The school’s theology teachers will talk about the pope’s visit. And Kelly will offer daily multimedia recaps of the pope’s visit.

Pope Francis embodies the values of compassion, love and faith taught at Murphy, Kelly said. “He resonates deeply with the Catholic students, and even some non-Catholic students. He speaks a language that feels like Jesus,” Kelly said.

The school has a big cutout figure of Pope Francis, he said, “and kids take selfies with him all the time.”

Like Lewis, Larson also saw Pope John Paul II. In 1984, she and her late mother were among some 200,000 people at the Abbotsford Airport in British Columbia, where Pope John Paul II celebrated an open-air Mass.

“My father had passed away and my mom had two tickets. Out of eight children, she chose me to go,” Larson said. “It was absolutely wonderful, one of the highlights in my life.”

Lewis believes people are drawn by Pope Francis’ focus on what the church stands for, rather than what it’s against.

“I am a lover of social justice, and he has become the pope we needed,” the priest said. “He is the real deal.”

Julie Muhlstein: 425-339-3460; jmuhlstein@heraldnet.com.

The visit of Pope Francis

Pope Francis will arrive at Joint Base Andrews on Tuesday for his visit to Washington, D.C., New York and Philadelphia.
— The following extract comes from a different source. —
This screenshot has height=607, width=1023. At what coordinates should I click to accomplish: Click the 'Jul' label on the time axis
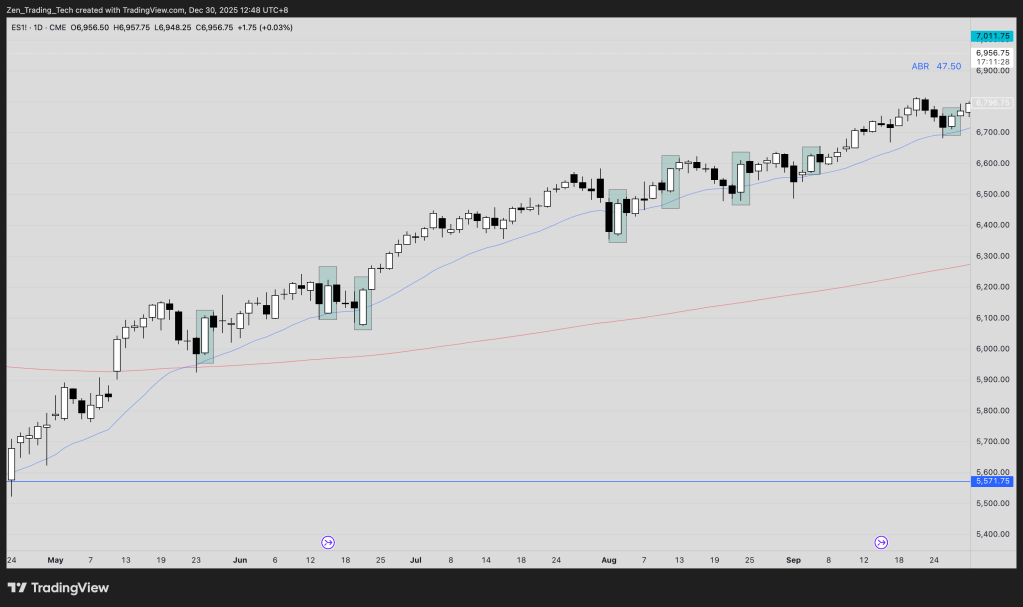point(415,561)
Schedule highlights are:

Wednesday: Meeting with President Barack Obama at the White House, papal parade at National Mall, Junipero Serra canonization Mass.

Thursday: Speech to joint session of Congress, evening prayer at St. Patrick’s Cathedral in New York.
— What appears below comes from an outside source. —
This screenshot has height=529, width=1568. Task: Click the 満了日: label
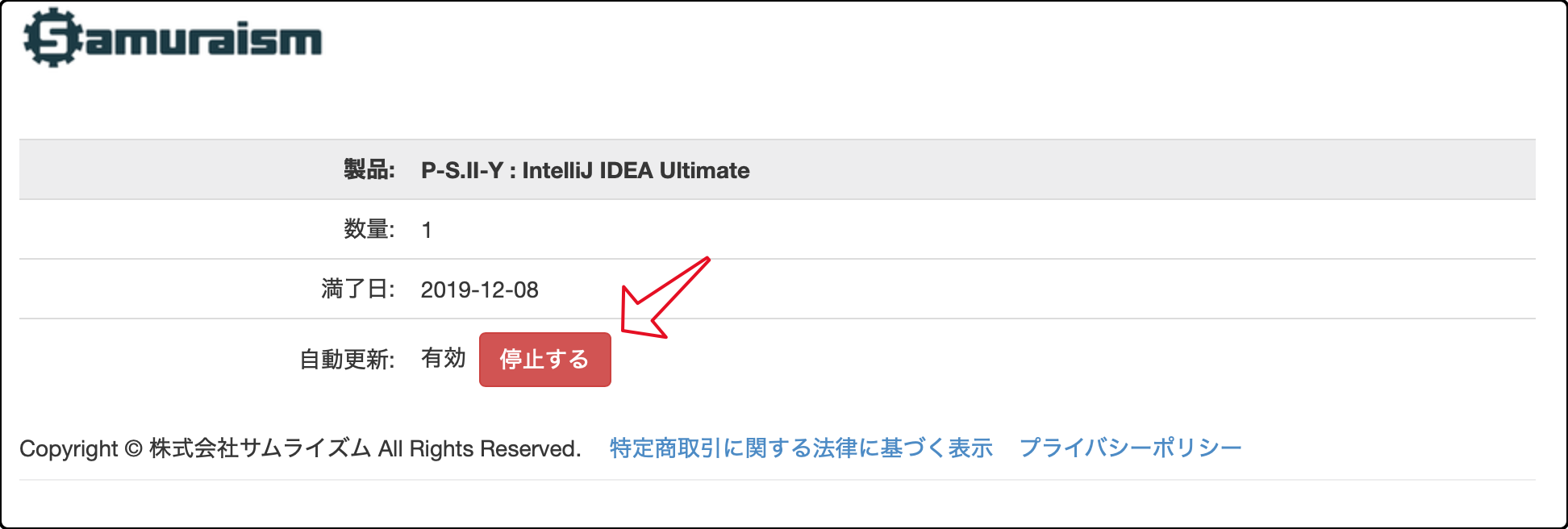(358, 289)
Friday: Address to United Nations General Assembly in New York, a multi-religious service at the 9/11 Memorial and Museum, a motorcade through Central Park, Mass at Madison Square Garden.

Saturday Sept. 26: Mass at Philadelphia’s Cathedral Basilica of Saints Peter and Paul, visit to Independence Mall, visit to Festival of Families at Benjamin Franklin Parkway, prayer vigil with World Meeting of Families.

Sunday Sept. 27: Meeting with bishops at St. Charles Borromeo Seminary, visit to Philadelphia’s Curran-Fromhold Correctional Facility, Mass for World Meeting of Families.